What do you think, when will the ram prices come back down again? Years, months?
Starting to hate OpenAI. Them and their Trillion Dollar deals with data centers and gpu manufacturers
What has changed now in the memory landscape/ai workload in the recent months compared to summer or spring?
I don't really blame them, but my question is, if ram price goes down, will RPI drop its prices? My experience with other companies is no.
Nothing wrong with this. Some applications really are compute bound and don't need much RAM, such as a homemade surveillance camera system I have, presently running on a couple of Raspi 4s. Suppose I wanted to upgrade to Raspi 5, why spend extra money on RAM that's not needed?
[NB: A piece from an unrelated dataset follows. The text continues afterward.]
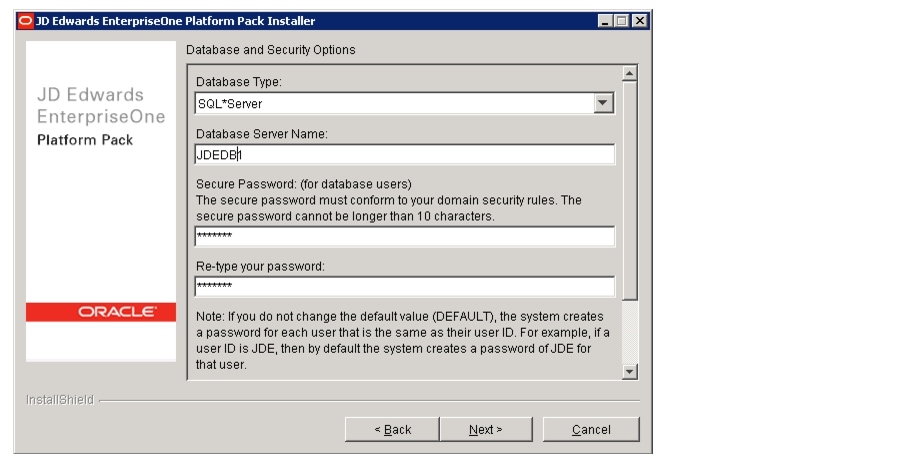Click the scroll down arrow of the options panel

[630, 371]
These things run headless with the only GUI exposed via web server.
RPi Locator is a great service if you're looking to buy a Pi you can afford.
The article mentions "the $10 Raspberry Pi Zero". I feel this is rewriting history. The Raspberry Pi Zero was $5 when it was released back in 2015. It was mostly out of stock, but I did manage to get one unit at that price eventually.
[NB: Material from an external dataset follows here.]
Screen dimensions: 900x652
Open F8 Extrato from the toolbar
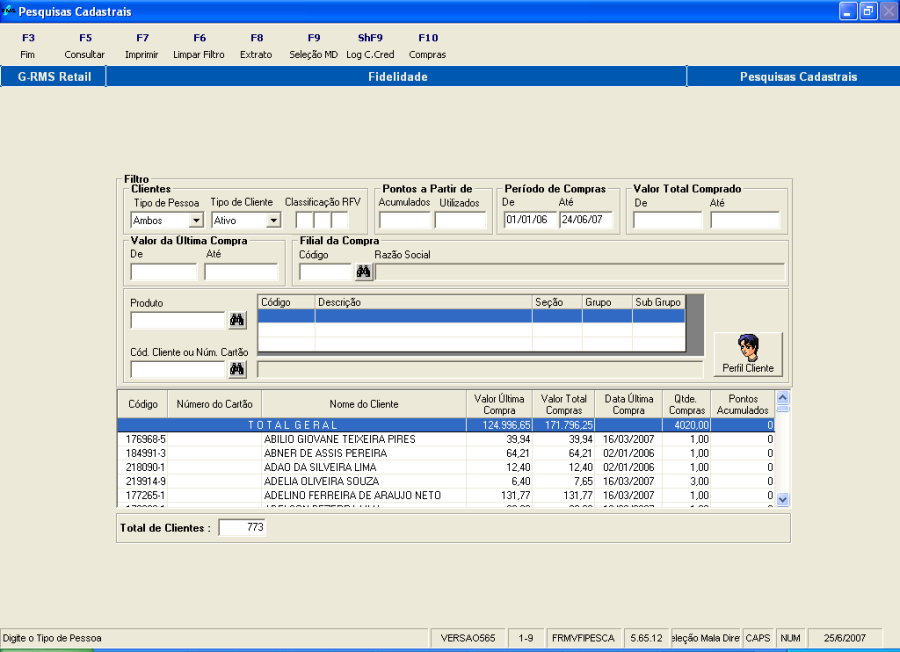coord(256,46)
Nowadays you can no longer get the Raspberrry Pi Zero for less than 12€ or so. I consider the $5 Raspberry Pi Zero to be among the best values on the market and there hasn't been anything else that came close.
What surprises me the most is the 1GB option is even viable though I can imagine this will be for IoT users who shove Pi's into things doing embedded stuff where a kernel with a few user space things along with maybe a container are doing all the work.
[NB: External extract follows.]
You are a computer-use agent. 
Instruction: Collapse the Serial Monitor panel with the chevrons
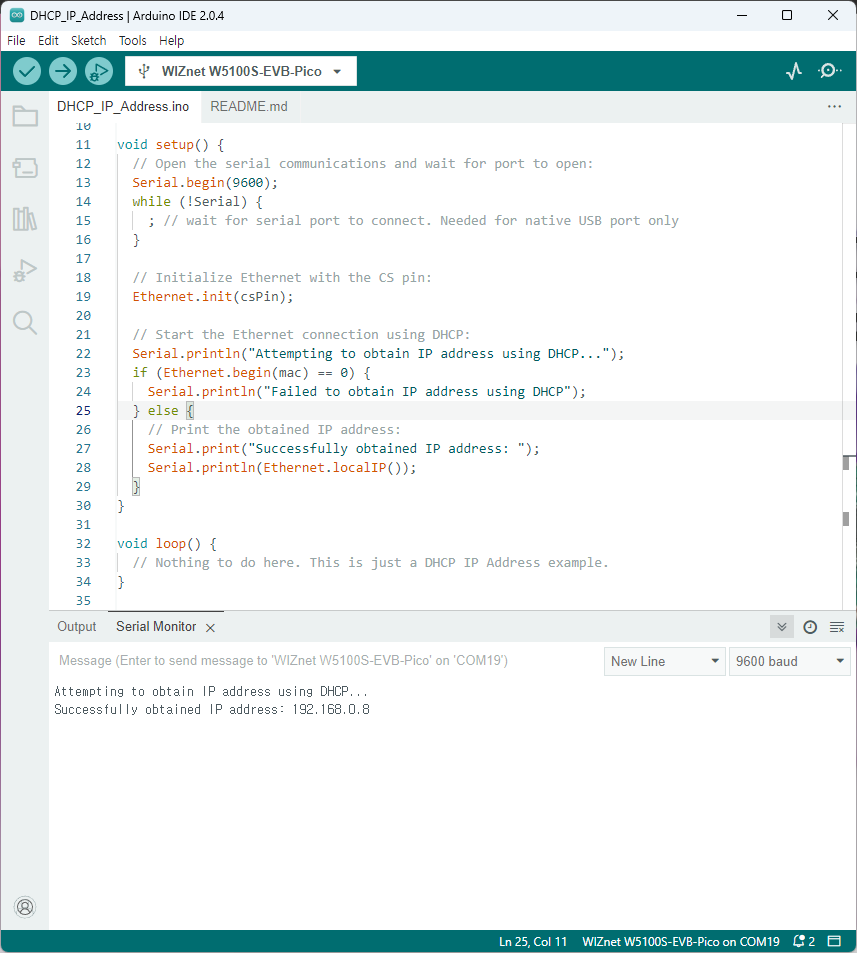[x=781, y=626]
Those price increases seem pretty reasonable given the shitty situation. I bought a Jetson 8GB a few weeks ago for $350 CAD from Amazon, I just checked that same listing and it's now $430.
It’s sad to see the one area of life that has long resisted inflation (computing) now succumb to inflationary forces. Other than emergency situations such as COVID-19, I’m used to seeing prices going down over time for computers and their components. It’s one of the rare bright spots when everything else is escalating in price, and now that’s disappearing.